The Gardener's Monthly is inclined to condemn the Tulip poplar and Magnolia acuminata on account of their obstinacy to bear . a successful transplanting. Quite obstinate, we will agree, moreover, if laid on the sidewalk for half a day to bleach and then stuck in the ground close to the curb stone like lamps or hitching posts by some quack forester. The Gardener's Monthly further assures us that Lindens, Maples and Chestnuts are sure victims to insects, worms, etc,., and again adds, that Paper mulberry and Silver poplars should be discarded in consequence of their tendency to lean over and heave pavements.

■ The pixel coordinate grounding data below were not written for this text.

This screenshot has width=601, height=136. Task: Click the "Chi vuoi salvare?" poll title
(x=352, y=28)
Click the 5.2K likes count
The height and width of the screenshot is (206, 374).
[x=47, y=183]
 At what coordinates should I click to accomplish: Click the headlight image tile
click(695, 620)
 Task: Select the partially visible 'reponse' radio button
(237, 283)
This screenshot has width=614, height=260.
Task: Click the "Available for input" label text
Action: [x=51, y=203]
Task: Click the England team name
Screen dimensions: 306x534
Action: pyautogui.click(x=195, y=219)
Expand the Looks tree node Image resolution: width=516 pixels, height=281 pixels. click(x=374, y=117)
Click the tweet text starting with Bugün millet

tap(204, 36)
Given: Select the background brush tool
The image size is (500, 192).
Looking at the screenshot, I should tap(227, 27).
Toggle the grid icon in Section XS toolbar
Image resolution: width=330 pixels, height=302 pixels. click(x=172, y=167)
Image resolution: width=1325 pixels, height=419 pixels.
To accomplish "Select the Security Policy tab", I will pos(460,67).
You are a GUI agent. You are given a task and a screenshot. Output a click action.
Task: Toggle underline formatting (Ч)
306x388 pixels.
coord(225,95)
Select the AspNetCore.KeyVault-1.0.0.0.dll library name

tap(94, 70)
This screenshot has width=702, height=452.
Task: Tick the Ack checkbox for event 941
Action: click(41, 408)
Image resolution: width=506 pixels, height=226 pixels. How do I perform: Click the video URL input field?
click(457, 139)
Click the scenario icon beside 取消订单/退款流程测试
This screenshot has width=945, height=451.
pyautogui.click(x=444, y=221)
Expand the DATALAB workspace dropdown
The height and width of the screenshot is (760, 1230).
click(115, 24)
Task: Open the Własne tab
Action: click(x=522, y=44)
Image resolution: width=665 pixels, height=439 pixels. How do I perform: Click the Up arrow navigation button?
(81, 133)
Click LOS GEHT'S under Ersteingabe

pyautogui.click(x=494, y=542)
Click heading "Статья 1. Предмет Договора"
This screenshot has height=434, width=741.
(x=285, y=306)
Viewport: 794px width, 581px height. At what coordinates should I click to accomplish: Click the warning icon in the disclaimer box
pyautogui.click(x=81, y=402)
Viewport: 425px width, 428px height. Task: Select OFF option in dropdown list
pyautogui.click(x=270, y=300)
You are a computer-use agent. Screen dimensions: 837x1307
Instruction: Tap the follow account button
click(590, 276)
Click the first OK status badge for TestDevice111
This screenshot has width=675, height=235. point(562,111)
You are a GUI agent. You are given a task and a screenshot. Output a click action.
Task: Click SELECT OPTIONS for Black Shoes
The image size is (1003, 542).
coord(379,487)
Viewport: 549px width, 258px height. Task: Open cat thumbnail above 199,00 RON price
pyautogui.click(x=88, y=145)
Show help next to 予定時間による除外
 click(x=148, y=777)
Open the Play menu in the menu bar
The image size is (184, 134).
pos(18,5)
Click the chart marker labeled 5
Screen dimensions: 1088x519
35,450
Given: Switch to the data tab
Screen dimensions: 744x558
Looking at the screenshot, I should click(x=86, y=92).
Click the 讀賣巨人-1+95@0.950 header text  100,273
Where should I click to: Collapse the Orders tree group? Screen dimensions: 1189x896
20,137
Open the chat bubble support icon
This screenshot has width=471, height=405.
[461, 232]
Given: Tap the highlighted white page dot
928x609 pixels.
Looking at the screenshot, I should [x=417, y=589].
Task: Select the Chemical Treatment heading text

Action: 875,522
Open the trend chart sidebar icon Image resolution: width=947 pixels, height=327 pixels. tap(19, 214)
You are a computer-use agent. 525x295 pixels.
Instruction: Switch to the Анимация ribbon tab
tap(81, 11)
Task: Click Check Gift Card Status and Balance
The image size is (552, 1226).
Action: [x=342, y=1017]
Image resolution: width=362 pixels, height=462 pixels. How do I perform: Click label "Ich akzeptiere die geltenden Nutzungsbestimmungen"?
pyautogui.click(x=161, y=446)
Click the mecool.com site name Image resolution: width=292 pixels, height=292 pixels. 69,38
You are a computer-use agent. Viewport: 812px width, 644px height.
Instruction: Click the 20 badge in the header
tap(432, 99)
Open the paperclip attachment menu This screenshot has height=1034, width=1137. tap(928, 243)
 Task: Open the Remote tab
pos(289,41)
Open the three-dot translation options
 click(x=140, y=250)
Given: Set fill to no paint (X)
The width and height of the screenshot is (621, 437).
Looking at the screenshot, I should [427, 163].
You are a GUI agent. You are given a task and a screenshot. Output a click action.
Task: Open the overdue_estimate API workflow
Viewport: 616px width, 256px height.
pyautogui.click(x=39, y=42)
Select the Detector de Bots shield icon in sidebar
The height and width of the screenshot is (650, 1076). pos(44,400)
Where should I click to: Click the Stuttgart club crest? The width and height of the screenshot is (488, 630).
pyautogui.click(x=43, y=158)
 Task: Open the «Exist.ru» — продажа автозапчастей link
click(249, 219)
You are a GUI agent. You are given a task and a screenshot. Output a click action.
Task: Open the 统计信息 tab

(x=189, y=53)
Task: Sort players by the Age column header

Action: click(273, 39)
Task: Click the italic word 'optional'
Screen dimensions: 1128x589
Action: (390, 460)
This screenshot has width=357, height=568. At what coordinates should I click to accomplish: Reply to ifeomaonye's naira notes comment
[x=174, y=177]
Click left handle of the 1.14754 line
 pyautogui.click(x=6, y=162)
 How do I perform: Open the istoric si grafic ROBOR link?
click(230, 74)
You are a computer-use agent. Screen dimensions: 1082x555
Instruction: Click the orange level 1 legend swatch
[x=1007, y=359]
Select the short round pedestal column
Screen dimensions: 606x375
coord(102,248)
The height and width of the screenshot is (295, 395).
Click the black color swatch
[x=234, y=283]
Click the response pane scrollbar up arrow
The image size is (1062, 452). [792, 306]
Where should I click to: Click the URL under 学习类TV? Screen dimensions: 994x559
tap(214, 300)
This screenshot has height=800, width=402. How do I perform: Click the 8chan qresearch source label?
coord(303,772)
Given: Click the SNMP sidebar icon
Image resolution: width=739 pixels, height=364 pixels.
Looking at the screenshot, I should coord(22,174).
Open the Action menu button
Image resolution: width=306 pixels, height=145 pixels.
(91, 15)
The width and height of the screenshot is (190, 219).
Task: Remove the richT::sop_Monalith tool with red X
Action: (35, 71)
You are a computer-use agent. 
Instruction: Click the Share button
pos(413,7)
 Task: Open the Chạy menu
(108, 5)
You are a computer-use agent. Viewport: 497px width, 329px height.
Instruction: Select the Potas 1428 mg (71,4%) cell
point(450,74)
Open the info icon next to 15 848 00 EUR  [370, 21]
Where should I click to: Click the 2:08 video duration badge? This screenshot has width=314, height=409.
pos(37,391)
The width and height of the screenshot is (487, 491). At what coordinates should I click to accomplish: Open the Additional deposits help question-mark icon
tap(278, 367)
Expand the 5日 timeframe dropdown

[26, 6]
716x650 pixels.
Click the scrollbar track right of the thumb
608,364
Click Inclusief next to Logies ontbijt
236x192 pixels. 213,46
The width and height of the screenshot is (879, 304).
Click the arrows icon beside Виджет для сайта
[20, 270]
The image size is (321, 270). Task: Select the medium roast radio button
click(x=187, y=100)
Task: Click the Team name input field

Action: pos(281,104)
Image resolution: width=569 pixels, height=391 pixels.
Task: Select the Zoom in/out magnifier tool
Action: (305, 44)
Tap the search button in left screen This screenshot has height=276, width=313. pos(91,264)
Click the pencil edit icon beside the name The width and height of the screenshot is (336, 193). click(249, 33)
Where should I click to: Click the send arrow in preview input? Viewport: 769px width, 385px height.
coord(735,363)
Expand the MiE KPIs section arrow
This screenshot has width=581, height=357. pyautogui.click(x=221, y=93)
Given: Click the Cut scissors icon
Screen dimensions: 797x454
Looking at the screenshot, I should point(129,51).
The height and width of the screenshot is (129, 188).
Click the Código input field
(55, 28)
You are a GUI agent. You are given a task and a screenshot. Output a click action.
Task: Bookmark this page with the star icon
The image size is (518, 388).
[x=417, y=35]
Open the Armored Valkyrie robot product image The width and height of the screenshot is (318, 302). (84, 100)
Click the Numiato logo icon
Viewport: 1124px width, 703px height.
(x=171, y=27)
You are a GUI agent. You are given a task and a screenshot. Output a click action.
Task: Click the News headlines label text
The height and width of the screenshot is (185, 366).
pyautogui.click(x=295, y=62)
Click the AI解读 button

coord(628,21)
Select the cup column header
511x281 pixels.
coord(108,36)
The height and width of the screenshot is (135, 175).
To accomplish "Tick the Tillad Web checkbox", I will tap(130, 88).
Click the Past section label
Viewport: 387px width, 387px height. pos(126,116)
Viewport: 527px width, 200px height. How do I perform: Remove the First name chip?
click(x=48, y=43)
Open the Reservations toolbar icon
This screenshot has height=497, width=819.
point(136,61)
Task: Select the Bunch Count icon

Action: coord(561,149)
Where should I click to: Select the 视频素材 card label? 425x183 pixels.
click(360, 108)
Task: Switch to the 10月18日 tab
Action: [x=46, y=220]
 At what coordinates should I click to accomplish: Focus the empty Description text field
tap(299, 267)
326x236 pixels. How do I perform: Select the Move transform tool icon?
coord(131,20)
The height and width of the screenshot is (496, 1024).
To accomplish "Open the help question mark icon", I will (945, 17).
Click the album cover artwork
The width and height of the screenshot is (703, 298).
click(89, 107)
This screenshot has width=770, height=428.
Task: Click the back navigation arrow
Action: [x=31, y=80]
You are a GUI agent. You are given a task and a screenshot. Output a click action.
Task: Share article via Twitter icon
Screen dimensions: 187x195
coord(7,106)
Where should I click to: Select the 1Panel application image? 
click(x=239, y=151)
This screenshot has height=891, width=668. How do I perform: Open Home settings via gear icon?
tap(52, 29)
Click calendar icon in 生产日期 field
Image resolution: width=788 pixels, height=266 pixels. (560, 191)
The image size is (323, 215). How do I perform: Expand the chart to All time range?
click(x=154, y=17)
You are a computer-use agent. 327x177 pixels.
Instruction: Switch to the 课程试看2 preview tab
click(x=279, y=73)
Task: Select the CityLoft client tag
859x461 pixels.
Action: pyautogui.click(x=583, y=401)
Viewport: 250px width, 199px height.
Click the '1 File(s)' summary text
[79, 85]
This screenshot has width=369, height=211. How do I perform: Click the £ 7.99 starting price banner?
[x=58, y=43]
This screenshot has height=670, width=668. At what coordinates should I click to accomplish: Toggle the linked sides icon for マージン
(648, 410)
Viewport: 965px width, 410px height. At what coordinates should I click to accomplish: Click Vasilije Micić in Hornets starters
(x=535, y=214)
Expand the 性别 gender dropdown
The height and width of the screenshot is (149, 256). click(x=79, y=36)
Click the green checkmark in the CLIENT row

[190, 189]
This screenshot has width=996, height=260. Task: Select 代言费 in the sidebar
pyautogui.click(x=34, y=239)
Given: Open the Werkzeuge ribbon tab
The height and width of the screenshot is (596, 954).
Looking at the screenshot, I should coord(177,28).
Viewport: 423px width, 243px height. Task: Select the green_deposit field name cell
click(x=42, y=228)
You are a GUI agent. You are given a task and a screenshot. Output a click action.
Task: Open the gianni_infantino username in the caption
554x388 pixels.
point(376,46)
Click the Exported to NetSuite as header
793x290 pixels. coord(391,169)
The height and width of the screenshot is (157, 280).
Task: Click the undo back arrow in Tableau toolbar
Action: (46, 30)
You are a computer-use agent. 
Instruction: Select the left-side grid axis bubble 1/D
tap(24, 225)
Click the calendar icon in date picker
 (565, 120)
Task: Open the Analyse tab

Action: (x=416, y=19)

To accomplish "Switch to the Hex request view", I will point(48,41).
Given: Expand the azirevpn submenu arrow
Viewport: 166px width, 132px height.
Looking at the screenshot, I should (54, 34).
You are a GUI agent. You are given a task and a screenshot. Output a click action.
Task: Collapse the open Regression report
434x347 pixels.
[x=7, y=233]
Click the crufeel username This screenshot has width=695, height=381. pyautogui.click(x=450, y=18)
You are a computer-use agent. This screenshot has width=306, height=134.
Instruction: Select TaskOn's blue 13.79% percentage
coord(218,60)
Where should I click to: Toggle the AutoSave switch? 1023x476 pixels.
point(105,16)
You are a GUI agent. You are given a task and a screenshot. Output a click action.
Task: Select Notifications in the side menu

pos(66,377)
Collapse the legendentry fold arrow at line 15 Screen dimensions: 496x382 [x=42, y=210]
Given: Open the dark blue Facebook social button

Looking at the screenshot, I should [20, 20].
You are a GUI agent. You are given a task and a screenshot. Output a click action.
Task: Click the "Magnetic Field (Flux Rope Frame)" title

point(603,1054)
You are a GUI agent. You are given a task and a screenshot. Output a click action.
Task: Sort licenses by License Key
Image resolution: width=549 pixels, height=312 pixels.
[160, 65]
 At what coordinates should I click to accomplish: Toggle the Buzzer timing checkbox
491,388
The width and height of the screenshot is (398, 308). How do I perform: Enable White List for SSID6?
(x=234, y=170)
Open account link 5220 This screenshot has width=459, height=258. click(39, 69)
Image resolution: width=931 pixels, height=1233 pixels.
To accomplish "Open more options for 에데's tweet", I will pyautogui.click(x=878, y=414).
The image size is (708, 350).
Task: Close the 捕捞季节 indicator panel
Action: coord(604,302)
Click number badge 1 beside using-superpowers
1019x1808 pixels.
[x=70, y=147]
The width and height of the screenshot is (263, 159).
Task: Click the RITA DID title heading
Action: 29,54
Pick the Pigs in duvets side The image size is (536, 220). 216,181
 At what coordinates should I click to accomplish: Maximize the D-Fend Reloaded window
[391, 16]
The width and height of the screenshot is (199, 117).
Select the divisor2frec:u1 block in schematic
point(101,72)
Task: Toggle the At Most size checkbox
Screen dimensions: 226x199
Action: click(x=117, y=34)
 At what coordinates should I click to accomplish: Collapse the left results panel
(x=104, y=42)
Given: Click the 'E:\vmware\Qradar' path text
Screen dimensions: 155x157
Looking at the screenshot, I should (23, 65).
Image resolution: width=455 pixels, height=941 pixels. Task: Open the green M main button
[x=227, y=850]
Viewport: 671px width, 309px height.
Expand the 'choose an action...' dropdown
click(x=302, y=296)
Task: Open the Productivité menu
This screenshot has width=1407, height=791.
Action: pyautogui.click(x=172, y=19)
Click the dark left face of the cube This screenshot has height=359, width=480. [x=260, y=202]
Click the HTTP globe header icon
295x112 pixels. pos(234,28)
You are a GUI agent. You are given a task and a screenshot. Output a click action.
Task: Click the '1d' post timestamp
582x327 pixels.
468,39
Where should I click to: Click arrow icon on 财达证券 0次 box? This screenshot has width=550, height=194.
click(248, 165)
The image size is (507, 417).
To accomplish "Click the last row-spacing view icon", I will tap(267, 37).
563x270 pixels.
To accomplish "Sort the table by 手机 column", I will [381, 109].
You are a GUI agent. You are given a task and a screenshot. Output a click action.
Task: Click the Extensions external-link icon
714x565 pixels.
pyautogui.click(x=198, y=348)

Worms like to dwell among dirty things, you know. Use the hose; a strong stream of water will exterminate both pests and dirt, and float them safely into the sewer. The irregular tendency of the P. mulberry and S. poplar may be attributed to injudicious planting; as the trees grow old their roots cram the space between the curb stone and basement wall of the buildings. Street tree planters should learn how to sink the roots of trees below the lower edge of the curbstone, thus inducing the trees to extend their roots under the whole street.

'Tis now prudent for us to pause with a view to economize space, hoping The Horticulturist, as well as thousands of its readers, will agree that the first thing to be considered in this much agitated city tree question, is the cleansing of the trees.

Cincinnati, Ohio.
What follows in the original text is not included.